The requirement to become a fully qualified architect involves years of study, with architecture being one of the longest courses at university taking a minimum of seven years to complete. With the associated fees and living costs this has inevitably created problems, which I have seen first hand, for young students trying to break into the profession and for firms to recruit people from a wide variety of backgrounds. As a student from a working class background, and the first in my family to consider university, I was lucky enough to get a maintenance grant, without which the opportunity to study architecture would have been impossible.
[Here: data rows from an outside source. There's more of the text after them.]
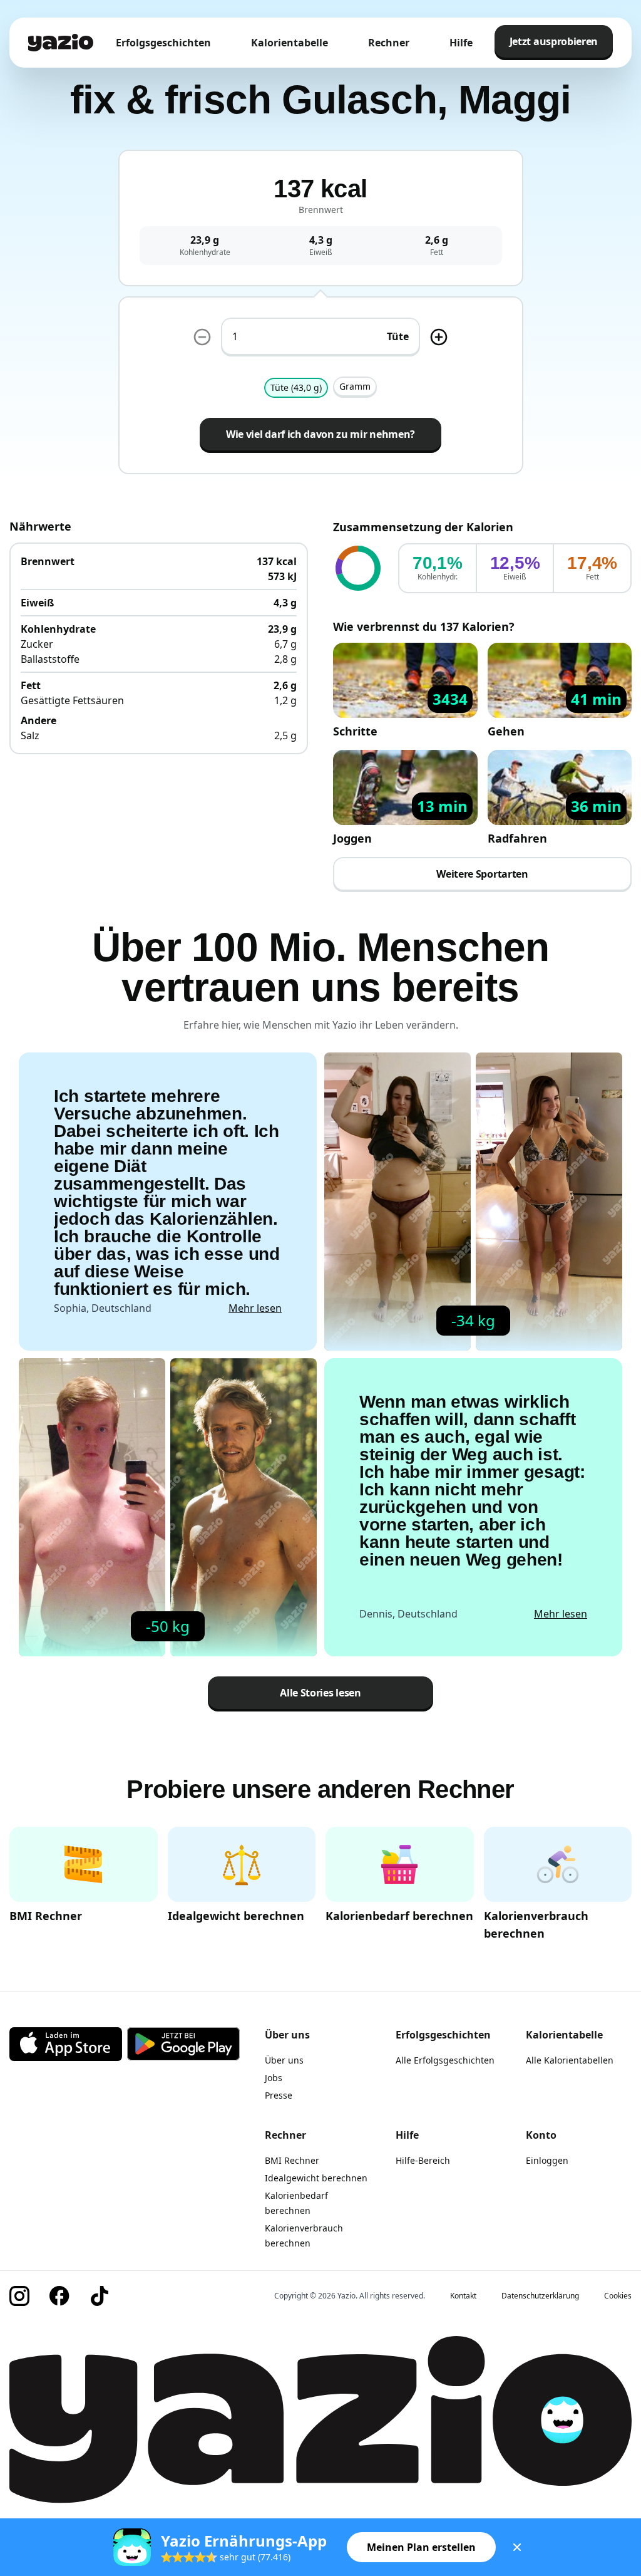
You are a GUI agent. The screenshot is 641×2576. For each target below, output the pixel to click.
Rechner (388, 42)
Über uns (284, 2060)
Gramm (355, 386)
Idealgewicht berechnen (316, 2178)
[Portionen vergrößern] (439, 337)
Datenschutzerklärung (540, 2296)
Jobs (273, 2078)
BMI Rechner (292, 2160)
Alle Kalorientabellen (569, 2060)
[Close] (517, 2547)
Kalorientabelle (289, 42)
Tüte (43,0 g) (296, 387)
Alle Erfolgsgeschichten (445, 2060)
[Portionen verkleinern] (202, 337)
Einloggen (547, 2160)
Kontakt (463, 2296)
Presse (278, 2095)
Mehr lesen (255, 1308)
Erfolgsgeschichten (163, 42)
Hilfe (461, 42)
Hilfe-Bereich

So when the discussion around the new architectural apprenticeship scheme kick started in September 2016, I was certain that this would shape the future of educating aspiring architects, offering an alternative and more inclusive route into the profession.
When the Government gained Royal Assent for its new apprenticeship levy in Autumn 2016, firms with wage bills of more than £3m a year were charged 0.5% of their total wage bill to fund new apprenticeships from April 2017. Smaller firms which do not pay the levy are eligible for grants of 90% of their funding needs. The rules of the levy mean any industry scheme must be organised by employers, which meant that RIBA and the Architects Registration Board were not able to lead the process.
Consequently, an architecture trailblazer group was set up, with 20 practices collaborating to develop schemes that will allow apprentices to gain Part 1, Part 2 and Part 3 qualifications. I am proud that Seven Architecture is one of only two small practices in the trailblazer group, working as sub-lead alongside Simon Branson from Feilden Clegg Bradley Studios, to develop the Level 6 apprenticeship assessment.
Level 6 is the equivalent of a full time BA(Hons) degree and provides the RIBA Part 1, taking four years to complete. We worked hard to establish the assessment criteria which would meet the requirements of RIBA, the ARB, the IFA and universities, working closely in particular with the Manchester School of Architecture. The Level 7 will also take four years to complete and will provide the RIBA Part 2 and Part 3 qualifications. The hard work has now paid off and the two apprenticeships were approved in July, kickstarting the initiative across the UK.
Students undertaking the apprenticeship scheme will earn and learn at the same time. They will pay nothing towards their training whilst earning a wage, spending 80% of their time in practice and the rest studying. Recommended salary scales will be set for each year of study. The absence of a large student debt will be life-changing for many aspiring architects and will also enable them to learn the benefits of the ‘softer’ issues in a professional environment. Dealing with clients on a day-to-day basis for the duration of their apprenticeship will mould them into a highly professional person by the end of the process. However, it is no doubt going to require a lot of dedication and the right attitude to work.
I am excited to welcome our first apprentice into the Seven studio next year and have the opportunity to mentor and inspire future architectural talent. Seven’s mission as a practice is to inspire learning and improve lives and I am so proud to have been a part of developing an alternative route into the profession, which I have no doubt will give talented young professionals a great pathway to their career in architecture.